Keep the letter focused and evidenced. Emotional appeals are understandable but they are less effective than a measured letter that references the law and sets out the shortfall clearly.
Step 3: Use Formal Complaint Routes if the Issue Persists
If the matter remains unresolved after engaging with the school and the local authority, you can use the local authority's formal complaints procedure. Once internal processes have been exhausted, you can escalate to the Local Government and Social Care Ombudsman.
The Ombudsman will want to see three things clearly documented: what provision was specified in the plan, what was actually delivered, and what steps you took to resolve it. Keeping structured records throughout the earlier stages makes this process significantly easier.
When Is SEND Tribunal the Right Route?
It is worth understanding the distinction between enforcing existing provision and appealing the content of the plan. Tribunal is the route to use if provision is not being delivered because it is inadequately specified in Section F. Appeals regarding Section F content go to the First-tier Tribunal (Special Educational Needs and Disability).
If the provision is clearly specified but simply not being carried out, enforcement through the local authority and the Ombudsman is the more appropriate route. Confusing the two can cost time and weaken your position.
Mistakes That Weaken Your Enforcement Position
Relying on verbal conversations without following up in writing is the single most common mistake. Accepting informal temporary reductions without getting written confirmation is another. Framing your concerns emotionally rather than by reference to Section F, or asking generally for more support rather than asking for delivery of what is already specified in the plan, can also make it harder to press the case effectively.
The law gives you a strong position. The key is to use it precisely rather than generally.
How Decision-Makers Read Enforcement Letters
SEN officers and school leaders pay attention to whether provision is clearly quantified in the plan, whether there is documented evidence of shortfall, and whether the complaint is structured and referenced to statute. A calm, evidence-led letter signals that you understand your legal position and are prepared to escalate. An unfocused letter, however understandable the frustration behind it, is more likely to result in delay.

#### Record excerpts:

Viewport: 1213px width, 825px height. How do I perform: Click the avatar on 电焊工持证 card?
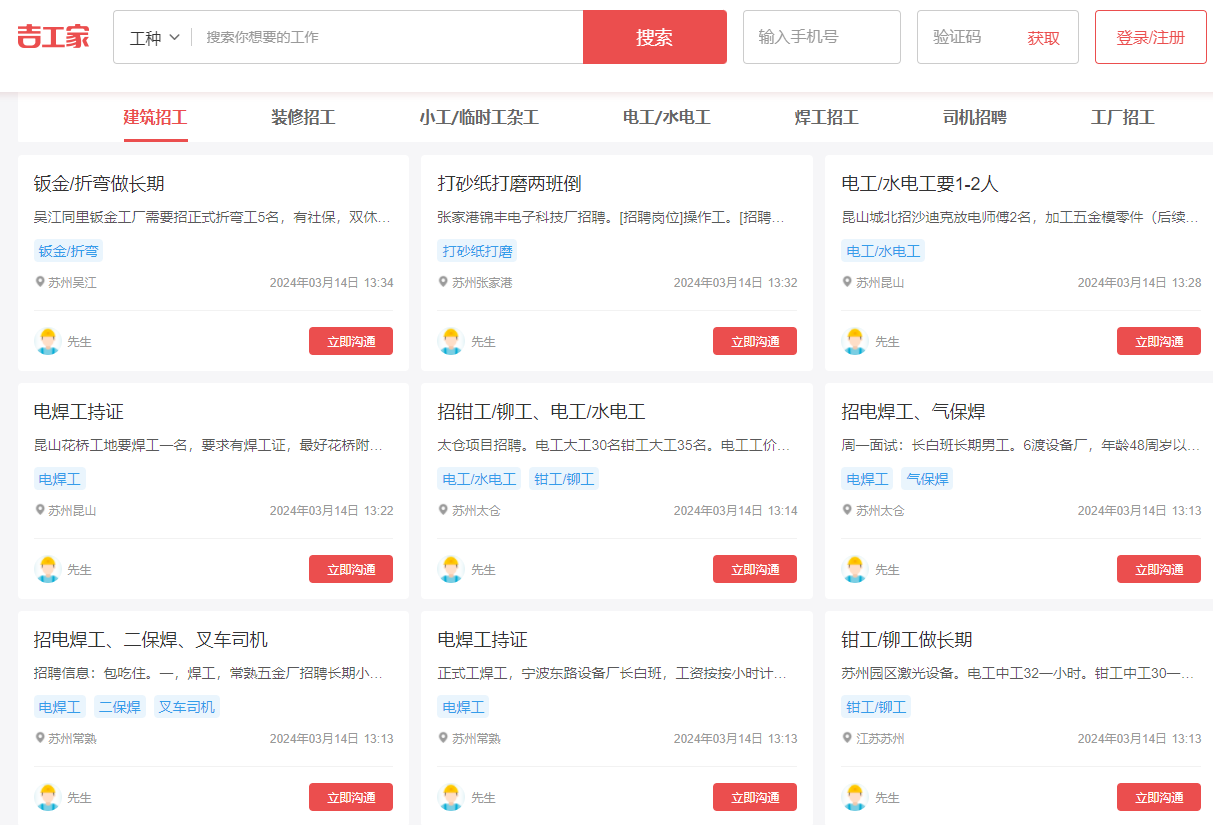[47, 569]
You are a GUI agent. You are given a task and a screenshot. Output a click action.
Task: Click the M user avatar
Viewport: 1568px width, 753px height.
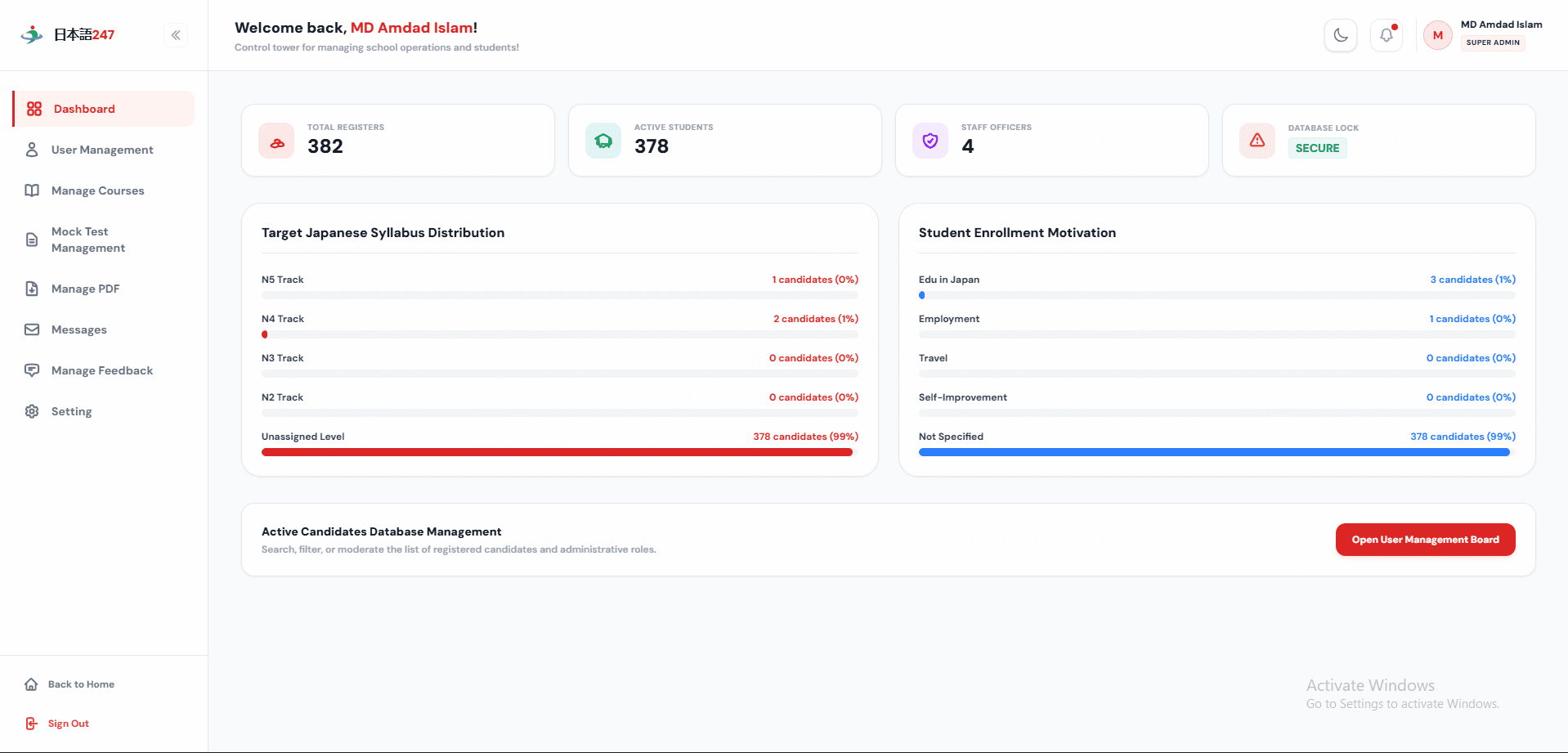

#### Task item A:
Retype the passage on enforcing SEND provision between "It is worth" and "Needs and Disability).", inclusive.
#### Task item B:
According to the passage on enforcing SEND provision, what is the single most common mistake parents make?
#### Task item C:
Proceed with the passage on enforcing SEND provision, continuing from its final sentence.

#### Response A:
It is worth understanding the distinction between enforcing existing provision and appealing the content of the plan. Tribunal is the route to use if provision is not being delivered because it is inadequately specified in Section F. Appeals regarding Section F content go to the First-tier Tribunal (Special Educational Needs and Disability).

#### Response B:
Relying on verbal conversations without following up in writing.

#### Response C:
If you need help getting this right, Letter Writing Service specialises in high-stakes correspondence including EHCP enforcement letters. Professional wording at this stage can make a measurable difference to how your case is received.
Practice: A Self-Check Before You Send Your Letter
Before you send anything, work through these questions. They take two minutes and can prevent a letter from losing force before it even gets read.
Is the Section F wording quantified rather than vague?
Can you show a measurable shortfall in hours, sessions or dates?
Have you referenced section 42 of the Children and Families Act 2014?
Is your requested outcome clearly stated?
Have you kept the tone measured rather than escalating emotionally?
Does the opening paragraph state the issue clearly and specifically?
If the opening paragraph of your letter is unclear, the rest of the letter often loses impact. Tightening the first 100 words can strengthen the entire case. If you need help with this, LetterLab can help fix the opening of your letter.
The Key Takeaway: Delivery Is Not Optional
EHCP provision not being delivered is not a matter of discretion for the local authority. The statutory duty under section 42 is clear. When you reference Section F directly, use structured and measured wording, stay focused on the statutory duty, and document shortfalls with specifics, you increase the likelihood of getting the provision your child is entitled to.
Clarity moves cases forward. Volume does not.